── SOURCE DATA ──

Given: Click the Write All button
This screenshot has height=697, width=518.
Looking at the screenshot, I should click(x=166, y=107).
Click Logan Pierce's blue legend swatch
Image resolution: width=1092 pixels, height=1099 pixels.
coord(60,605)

───

- **WHAT IS BEING ASKED**: Every record should be retyped so that it matches the original exactly.

- **EXERCISE SOLUTION**:
Given: Click the Write All button
This screenshot has height=697, width=518.
Looking at the screenshot, I should click(x=166, y=107).
Click Logan Pierce's blue legend swatch
Image resolution: width=1092 pixels, height=1099 pixels.
coord(60,605)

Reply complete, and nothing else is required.